Work is being done to make handwritten documents possible as well. Familysearch will make sure the quality is good enough to allow users to find their ancestors before the records are made available on the site.0 -
TManning said: The records I have seen indexed by machine were not accurate enough for my taste. The ones I have seen were obituaries. They frequently had miscellaneous relatives identified as siblings or other such problems. Any user just blithely attaching sources without actually referring to the original document would be adding people to the tree with entirely wrong relationships since add buttons were right there to click.0
-
Lundgren said: I've experienced incorrect relationships and names as well.0
-
David Newton said: Yep. There are some fonts which give OCR engines real indigestion. Fraktur is notorious in that regard, which means older printed texts in German are a pain in the neck to deal with.0
-
Adrian Bruce said: "Any user just blithely attaching sources without actually referring to the original document"

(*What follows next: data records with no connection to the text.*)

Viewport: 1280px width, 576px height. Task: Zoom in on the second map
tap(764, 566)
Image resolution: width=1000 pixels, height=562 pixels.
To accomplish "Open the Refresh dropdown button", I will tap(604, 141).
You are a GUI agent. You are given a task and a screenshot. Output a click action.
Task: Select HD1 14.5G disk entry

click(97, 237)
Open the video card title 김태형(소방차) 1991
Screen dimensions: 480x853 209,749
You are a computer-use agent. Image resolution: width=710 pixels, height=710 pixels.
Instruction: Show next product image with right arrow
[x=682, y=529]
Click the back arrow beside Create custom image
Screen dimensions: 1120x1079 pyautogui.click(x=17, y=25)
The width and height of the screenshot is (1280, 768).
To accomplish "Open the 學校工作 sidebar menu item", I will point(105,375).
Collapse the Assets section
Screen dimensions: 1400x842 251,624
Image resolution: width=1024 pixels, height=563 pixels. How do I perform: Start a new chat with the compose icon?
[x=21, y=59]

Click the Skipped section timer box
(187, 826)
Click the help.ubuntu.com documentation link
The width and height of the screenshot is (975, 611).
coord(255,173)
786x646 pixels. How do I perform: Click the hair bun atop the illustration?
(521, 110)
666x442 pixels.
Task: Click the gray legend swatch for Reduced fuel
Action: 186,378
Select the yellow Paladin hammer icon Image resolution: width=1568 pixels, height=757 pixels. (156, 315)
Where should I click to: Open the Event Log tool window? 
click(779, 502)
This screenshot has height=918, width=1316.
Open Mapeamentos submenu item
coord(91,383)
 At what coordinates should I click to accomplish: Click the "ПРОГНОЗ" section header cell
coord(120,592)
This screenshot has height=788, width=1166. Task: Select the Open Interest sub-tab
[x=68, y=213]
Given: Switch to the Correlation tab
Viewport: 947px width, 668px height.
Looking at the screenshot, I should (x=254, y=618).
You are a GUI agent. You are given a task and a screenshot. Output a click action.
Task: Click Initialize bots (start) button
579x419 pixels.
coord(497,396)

A hugely important point - there is an argument that says a material error rate is acceptable provided the user actually reads the source and discards the garbage. Unfortunately, lots of people don't, they just accept the computer index.0 -
Adrian Bruce said: For an example of the problems, just look at the thread on https://getsatisfaction.com/familysea... where a human has indexed "Earl of Elgin" as "Early Elyin". And the thing is, looking at the image - that's not a stupid error. The point is that the background processing in the human brain that proposes and discards different readings is based on context, and that context simply isn't there for machine learning of handwriting outside very specific and very limited scenarios.0
-
Michael W. McCormick, AG® said: Please ban those who respond rudely. When someone gives an idea and you think it is impossible or even detrimental remember the golden rule. I have seen several tests and studies, but it isn’t worth my time to argue.0
-
Michael W. McCormick, AG® said: Please ban those who respond rudely. When someone gives an idea and you think it is impossible or even detrimental remember the golden rule. I have seen several tests and studies, but it isn’t worth my time to argue.0
-
Michael W. McCormick, AG® said: I have thick enough skin that It only hurts and I can move on, but the type of negative replies common on this forum are unacceptable. Users should remember the golden rule and stop assuming they know more than a person who posts a suggestion about the topic. They may know less but that is irrelevant. Just be nice.0
-
Michael W. McCormick, AG® said: I know FamilySearch has been studying this as an option for several years and has been talking to BYU who also has been studying this for several years. I have seen studies resulting anywhere from 70-95% accuracy depending on handwriting difficulty, machine learning used, etc. It has not been discussed super publicly, but BYU and other groups have talked about it every 2-3 years at RootsTech. Universities and other groups worldwide have been researching it for many years. In the last few years I have seen organizations begin to offer handwriting recognition for document transcription in actual solutions the public can access or that can be purchased. It is still not mainstream though. FamilySearch doesn’t always adopt something until years after it is viable. They introduced the phone app years after it was commonplace. Same for many other features. So I know they’ll do it when they feel it is ready, but that doesn’t mean others aren’t already making it work.
BYU says they think it’ll be ready soon. https://www.facebook.com/114517842399...0 -
Michael W. McCormick, AG® said: University of Innsbruck makes this available to users. https://transkribus.eu/Transkribus/0
-
David Newton said: 70% accuracy. So slightly better than the flip of a coin. Useless for anything.
70 characters in that first paragraph. At a 70% accuracy rate that would be 49 characters correct and 21 incorrect.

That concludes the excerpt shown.